- _DATA FOR REVIEW_

■ ■ ■ ■

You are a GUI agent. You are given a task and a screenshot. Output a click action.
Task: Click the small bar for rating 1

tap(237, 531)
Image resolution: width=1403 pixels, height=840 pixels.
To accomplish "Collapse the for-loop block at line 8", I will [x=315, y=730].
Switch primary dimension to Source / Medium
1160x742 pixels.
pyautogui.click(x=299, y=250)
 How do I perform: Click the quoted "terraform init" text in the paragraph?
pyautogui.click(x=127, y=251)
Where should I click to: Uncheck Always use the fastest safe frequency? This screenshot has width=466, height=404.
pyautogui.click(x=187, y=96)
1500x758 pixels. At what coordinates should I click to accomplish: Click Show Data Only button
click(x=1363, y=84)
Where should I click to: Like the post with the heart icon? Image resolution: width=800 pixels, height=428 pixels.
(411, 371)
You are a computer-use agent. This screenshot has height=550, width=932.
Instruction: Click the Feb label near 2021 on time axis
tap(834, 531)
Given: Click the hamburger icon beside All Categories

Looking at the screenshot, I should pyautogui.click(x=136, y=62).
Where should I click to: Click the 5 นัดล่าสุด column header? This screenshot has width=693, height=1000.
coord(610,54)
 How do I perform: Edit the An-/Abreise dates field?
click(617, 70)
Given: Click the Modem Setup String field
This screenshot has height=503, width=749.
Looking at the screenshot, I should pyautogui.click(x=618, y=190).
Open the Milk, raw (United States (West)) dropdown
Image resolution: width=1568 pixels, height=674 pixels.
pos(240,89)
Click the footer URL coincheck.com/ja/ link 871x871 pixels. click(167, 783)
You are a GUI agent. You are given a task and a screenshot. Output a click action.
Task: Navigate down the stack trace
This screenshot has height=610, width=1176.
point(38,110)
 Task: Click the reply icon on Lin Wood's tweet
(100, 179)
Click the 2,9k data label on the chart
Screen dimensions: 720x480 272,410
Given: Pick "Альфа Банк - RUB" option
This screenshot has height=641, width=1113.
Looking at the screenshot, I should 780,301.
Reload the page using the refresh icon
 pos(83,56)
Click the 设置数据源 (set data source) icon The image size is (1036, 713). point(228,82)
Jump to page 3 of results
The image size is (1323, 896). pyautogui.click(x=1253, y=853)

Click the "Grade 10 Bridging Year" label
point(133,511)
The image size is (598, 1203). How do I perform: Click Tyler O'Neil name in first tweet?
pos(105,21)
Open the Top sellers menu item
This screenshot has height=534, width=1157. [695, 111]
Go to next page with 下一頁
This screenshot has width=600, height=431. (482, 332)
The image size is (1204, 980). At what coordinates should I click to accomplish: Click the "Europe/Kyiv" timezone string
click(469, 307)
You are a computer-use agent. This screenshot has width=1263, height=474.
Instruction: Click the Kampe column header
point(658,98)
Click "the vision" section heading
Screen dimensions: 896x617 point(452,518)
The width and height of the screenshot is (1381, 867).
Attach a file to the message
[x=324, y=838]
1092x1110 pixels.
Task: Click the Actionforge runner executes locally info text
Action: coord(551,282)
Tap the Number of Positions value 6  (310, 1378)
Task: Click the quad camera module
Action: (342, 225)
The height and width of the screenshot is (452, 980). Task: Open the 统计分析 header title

■ ■ ■ ■

- _WHAT THE TASK REQUIRES_
Your answer must be the lines from the one containing "Tap the Number" through the last line of the entries, copied exactly, with no other lines.

- _ANSWER SPACE_
Tap the Number of Positions value 6  (310, 1378)
Task: Click the quad camera module
Action: (342, 225)
The height and width of the screenshot is (452, 980). Task: Open the 统计分析 header title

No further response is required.